*REQUIRED WORK*. Every line of the records below from the line with "Task: Click the" up to and including the line with "Click the 0.06 y-axis tick label" must be reproduced exactly, and no line outside that range.

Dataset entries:
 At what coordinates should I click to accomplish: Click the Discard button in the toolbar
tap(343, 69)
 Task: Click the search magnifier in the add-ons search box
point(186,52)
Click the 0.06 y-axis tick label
* * *
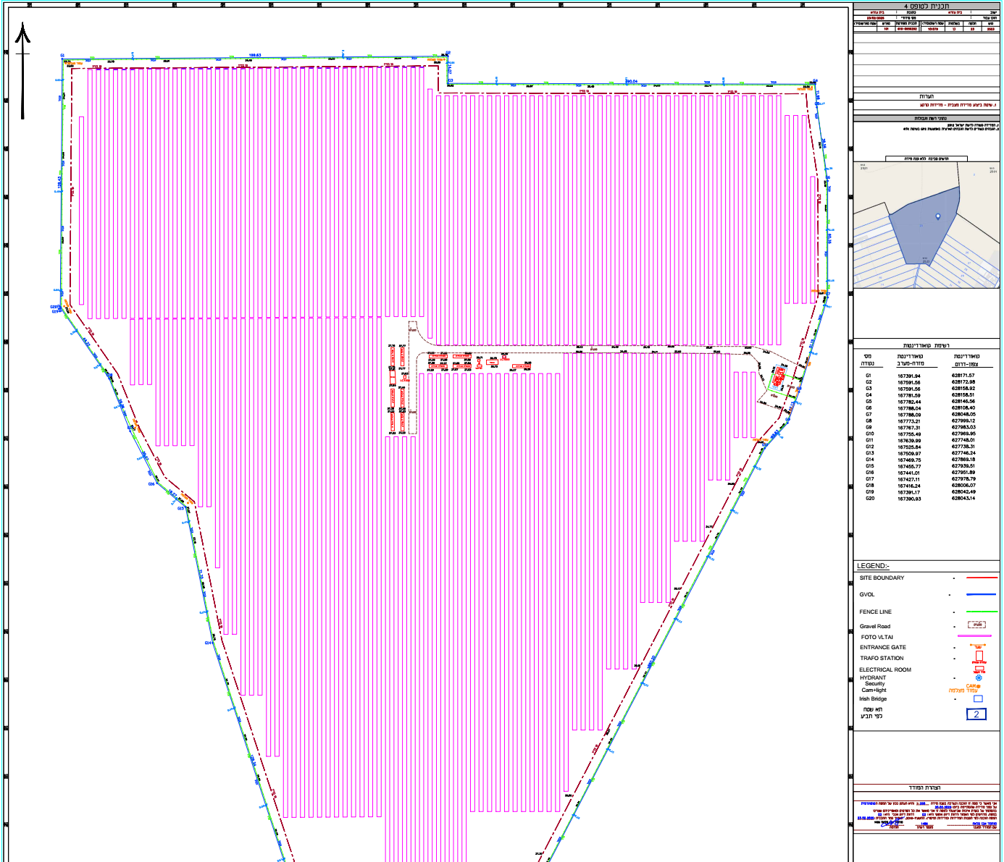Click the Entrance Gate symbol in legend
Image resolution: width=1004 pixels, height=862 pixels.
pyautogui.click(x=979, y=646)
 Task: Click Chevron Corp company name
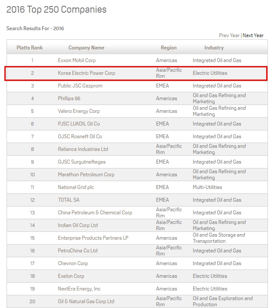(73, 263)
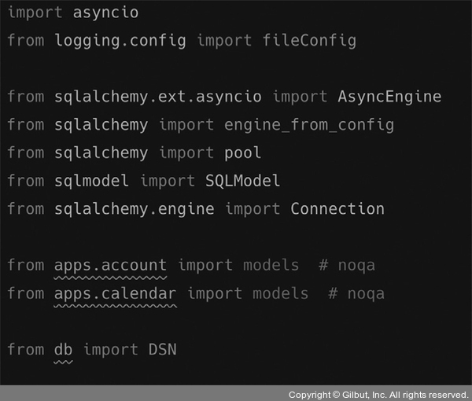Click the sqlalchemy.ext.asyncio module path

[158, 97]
---
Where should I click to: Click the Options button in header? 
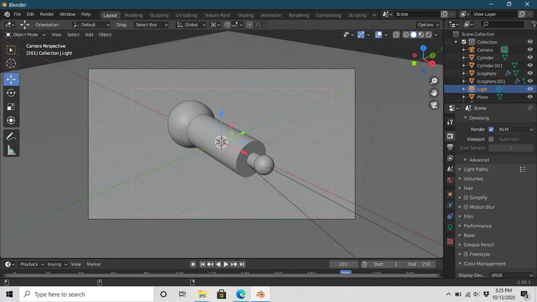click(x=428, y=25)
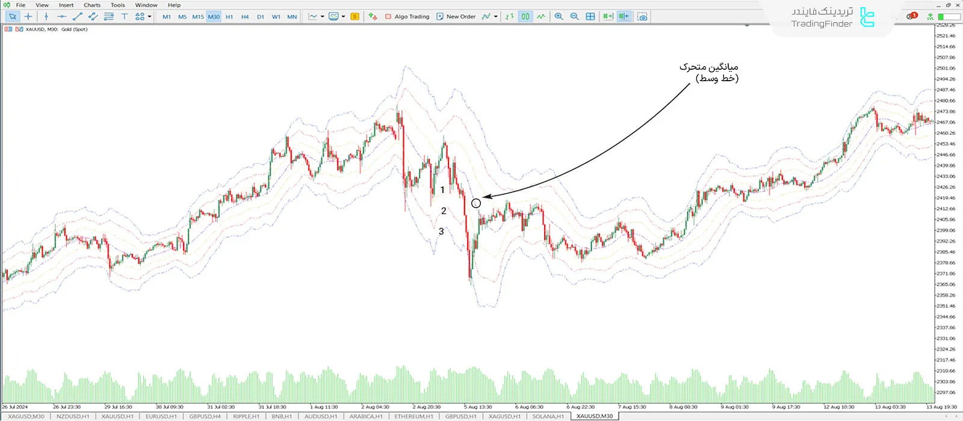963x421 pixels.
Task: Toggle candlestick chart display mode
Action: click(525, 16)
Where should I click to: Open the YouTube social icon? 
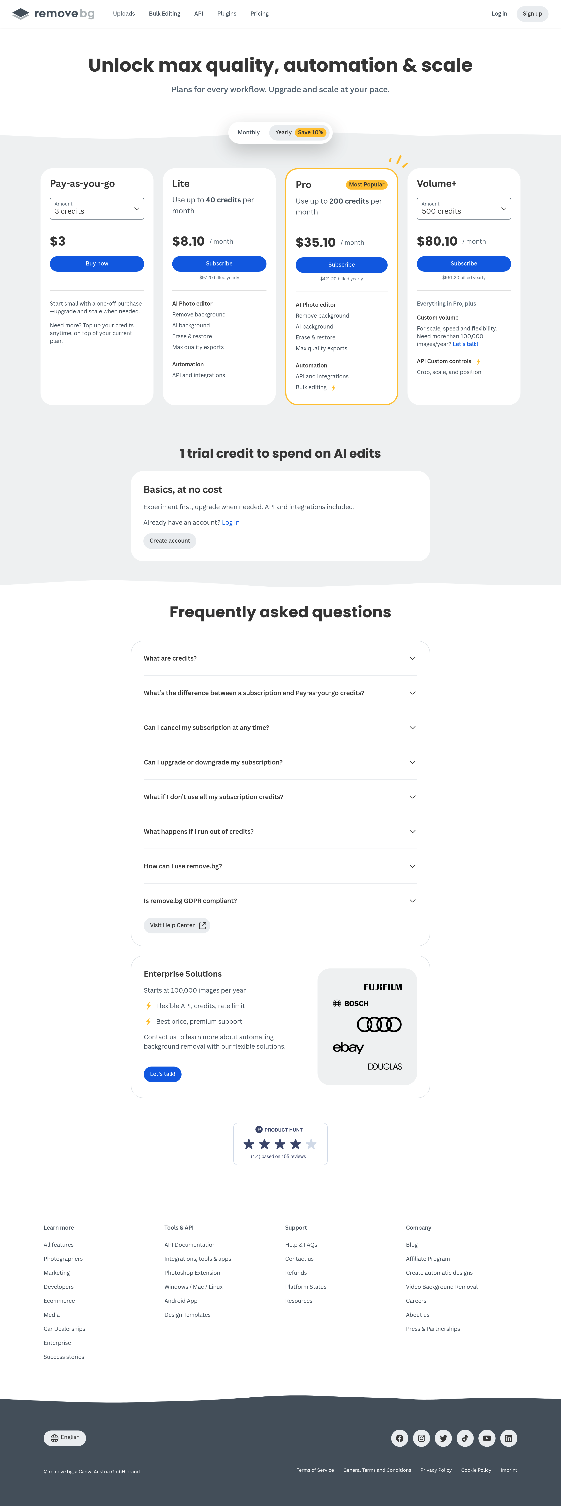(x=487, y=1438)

*RESULT OF THE TASK*.
 Task: Click the search magnifier in the add-ons search box
point(186,52)
Click the 0.06 y-axis tick label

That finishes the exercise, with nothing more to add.